Stories which find a good balance between the ordinary and supernatural are rare: The Magicians by Lev Grossman; Among Others by Jo Walton; Jonathan Strange and Mr Norrell by Susanna Clarke; arguably a vast swath of the work of David Mitchell. Ishiguro, however, through a combination of frustrating dialogue and poor pacing, just doesn’t make the list.

Like in his more realist writing, Ishiguro’s prose is understated, almost flat. The narrative of fading memories is tied into the physical details of the landscapes Axl and Beatrice travel across, as everything outside their immediate periphery fades away. This dreamlike vagueness creates a calm atmosphere, but characters talk with a specificity that undermines the mysteriousness of the prose, so the dialogue feels out of place with the setting. And there is a LOT of dialogue.

Characters act as mouthpieces so Ishiguro to explain anything of narrative or symbolic significance, and this is done with the same flat tone they use to discuss the sun, or never-dying love, or dragons. It’s as though Ishiguro is worried that we won’t pick up on something’s significance unless it’s explicitly discussed in-universe. As such, characters lose their distinctiveness (with the exception of Sir Gaiwan, who pops about around a third through and is the only character who has a unique voice, helped by the fact that he has sections in first-person) and I was unengaged from the book over, and over, and over again.

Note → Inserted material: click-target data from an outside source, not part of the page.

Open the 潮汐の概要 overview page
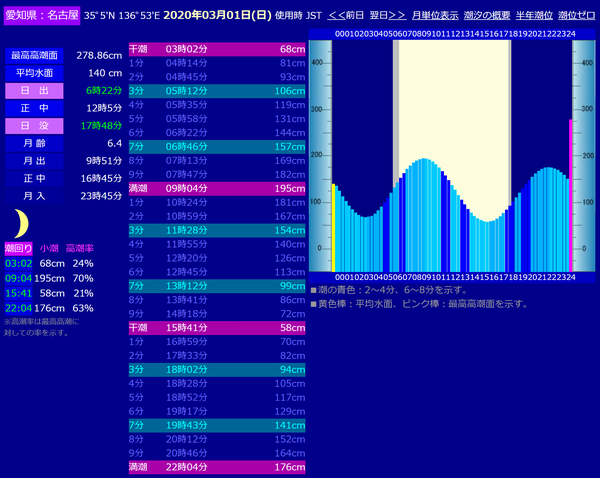 (x=489, y=16)
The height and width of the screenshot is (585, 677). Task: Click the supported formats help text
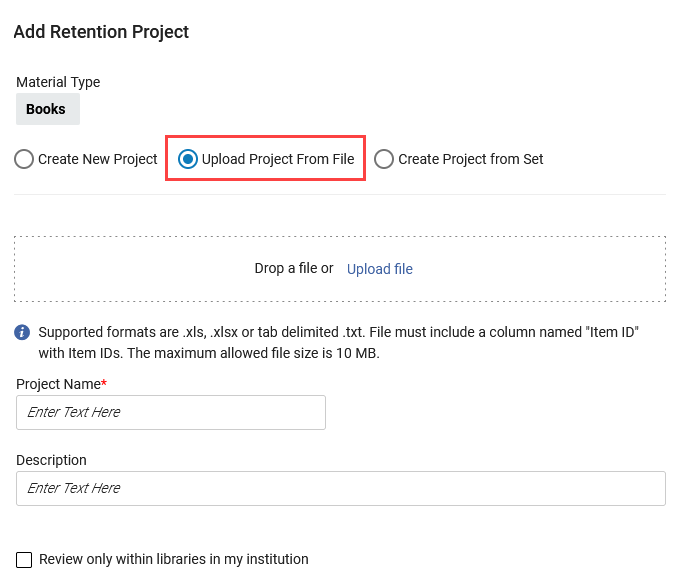(x=338, y=342)
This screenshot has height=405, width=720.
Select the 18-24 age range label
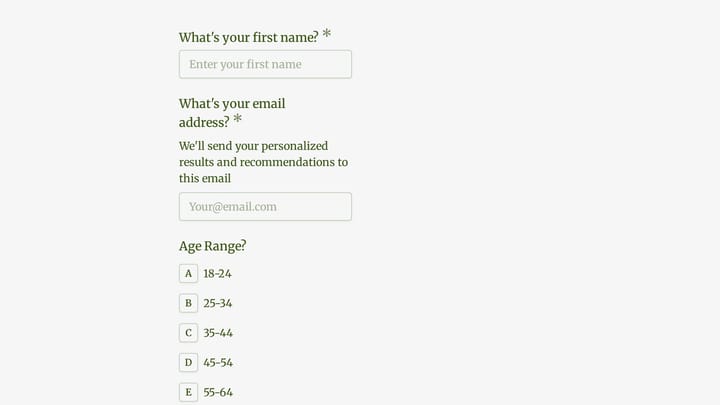point(217,274)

It’s not just dialogue that feels inconsistent. The rules of this universe are constantly bent on authorial whims. Characters’ memories return when it’s dramatically convenient, and it seems arbitrary as to which memories vanished in the first place. As such, everyone feel molded around the story Ishiguro is trying to tell, rather than fleshed-out people with agency.

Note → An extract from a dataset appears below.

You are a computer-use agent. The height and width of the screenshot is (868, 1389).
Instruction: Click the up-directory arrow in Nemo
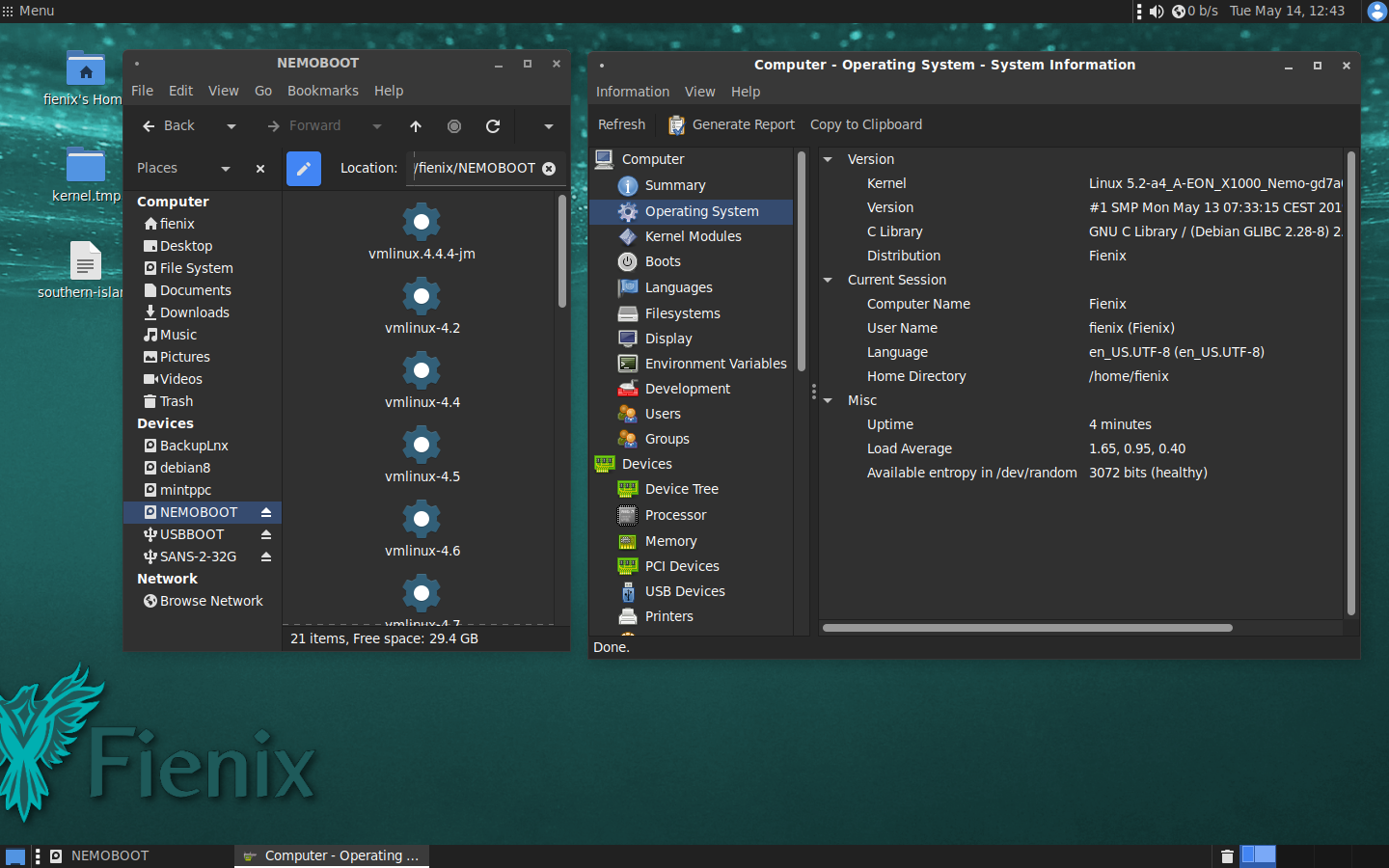click(x=416, y=126)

Using fantasy as a backdrop can allow authors to create magic and legends which add a sense of grandeur and power and let them stretch our imaginations. Fantasy where internal consistency is disregarded, however, makes a novel which is utterly lacking in consequence. as they don’t remind us of people. The Buried Giant, in my opinion, felt like the latter.

There’s a telling moment later in the book where a climatic sword-fight ends in a single blow. I had heard Ishiguro talk about the influence of Akira Kurosawa on his action-scenes and the Japanese storytelling tradition of tension before a battle being far more important than the dazzle of combat itself. This is fine in theory, and could make an understated novel ramp up in excitement quickly. However, the clash finished so fast I was merely left wondering what the hell had happened. I went back, re-read the page, and thought, “That’s it?”

Unfortunately, “That’s it?” is a good way to describe my reaction to The Buried Giant as a whole. It felt like a long series of anti-climaxes.